«Une fenêtre pour que la communauté de théoriciens du droit d’Oxford puisse regarder au dehors, vers le monde extérieur (et une fenêtre pour que le monde extérieur puisse voir à l’intérieur de la théorie du droit oxonienne)»1. C’est ainsi que le JDG, acronyme de «Jurisprudence Discussion Group», se présente sur son site internet. Lancé par Timothy Endicott, aujourd’hui professeur à la Faculté de droit d’Oxford, le JDG est le premier groupe de discussion de cette faculté. Si le groupe est jeune, il a passé le cap de l’adolescence: en 2017, il fête sa 20e année d’existence.
Le JDG a fait des émules: la faculté compte aujourd’hui près de trente groupes de discussion2 et plusieurs séminaires de recherche3. Ces initiatives réunissent des étudiants, doctorants, enseignants et intervenants externes s’intéressant à un domaine juridique donné. Les groupes de discussion s’adressent à un public large et comptent des intervenants internes ou externes; les séminaires de recherche permettent aux doctorants de présenter leurs travaux à leurs collègues et au corps enseignant. Les séances sont généralement hebdomadaires, et l’exposé est suivi d’un débat.
La mise sur pied d’un groupe nécessite le soutien d’un enseignant, mais les séances sont typiquement organisées par des doctorants, les «conveners». Ceux-ci sélectionnent les intervenants et modèrent la discussion, contribuant ainsi à définir l’identité du groupe. Certains cercles sont formels, d’autres plus décontractés; les interventions reflètent tantôt une palette de méthodologies, tantôt une même école de pensée. L’envoi préalable de l’article qui sera discuté (ce que pratique le JDG) permet un débat approfondi.
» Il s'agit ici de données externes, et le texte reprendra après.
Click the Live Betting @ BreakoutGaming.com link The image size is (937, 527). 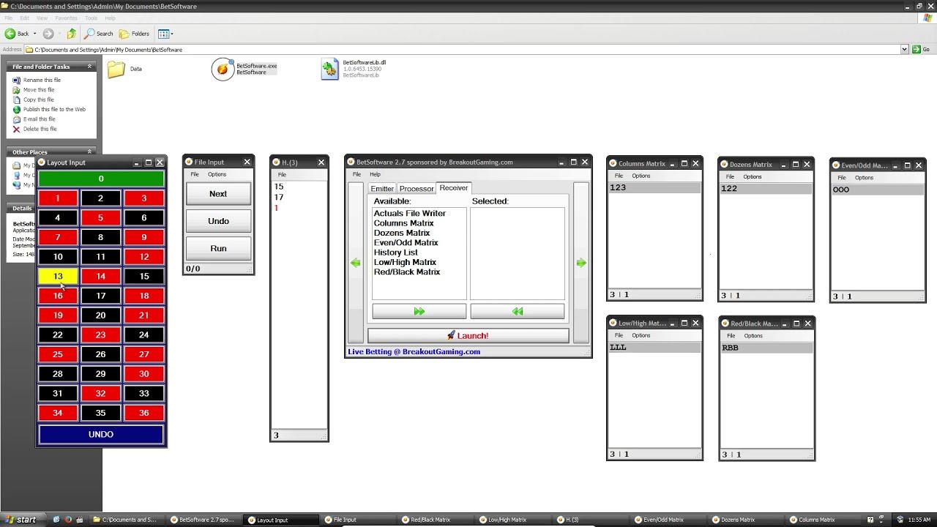(x=414, y=351)
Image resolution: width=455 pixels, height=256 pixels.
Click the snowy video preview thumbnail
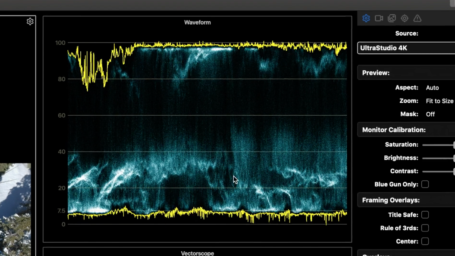click(x=15, y=209)
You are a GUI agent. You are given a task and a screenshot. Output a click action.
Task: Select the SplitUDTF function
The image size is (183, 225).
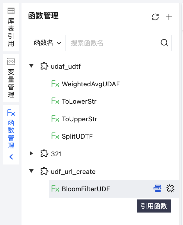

Afin d’éviter les «groupes fantômes», les organisateurs doivent soumettre une demande de fonds à la faculté, chaque année, et présenter leur programme.
Divers facteurs favorisent le succès de ces initiatives anglaises: le magnétisme de l’Université d’Oxford; l’existence de pôles d’excellence réunissant de nombreux chercheurs sur un périmètre réduit; enfin, l’hétérogénéité des groupes, comptant tant des professeurs expérimentés que des apprentis chercheurs. En Suisse, la dispersion géographique des universités, les barrières linguistiques et une tendance à une approche moins généraliste de la recherche peuvent faire obstacle à une large participation. Toutefois, de telles initiatives existent également en Suisse: à l’Université de Fribourg, par exemple, les doctorants en droit peuvent présenter leur recherche lors d’un «brown bag lunch» hebdomadaire, créé en 2005 par le professeur Pascal Pichonnaz et relancé en 2014 avec le soutien des professeurs Samantha Besson et Eva Maria Belser. Divers séminaires de recherche sont régulièrement organisés dans le cadre du programme en droit de la Conférence des universités de Suisse occidentale et, jusqu’en 2015, du ProDoc sur les fondements du droit européen et international
L’échange intellectuel et la critique constructive sont des clés pour la recherche juridique, non seulement pour les brèches qu’ils pratiquent entre «l’intérieur» et «l’extérieur», mais aussi (voire surtout) pour celles qu’ils ouvrent au sein de la communauté scientifique. Ils permettent de remédier à un cloisonnement de la recherche, que le phénomène de spécialisation favorise et, pour les intervenants, de communiquer et d’obtenir de précieux commentaires sur leurs travaux, qu’il s’agisse de chantiers ou d’ouvrages aboutis. Les chercheurs et les juristes suisses ne peuvent qu’être gagnants s’ils valorisent et contribuent à construire de telles fenêtres, indispensables à une recherche vivante et ouverte.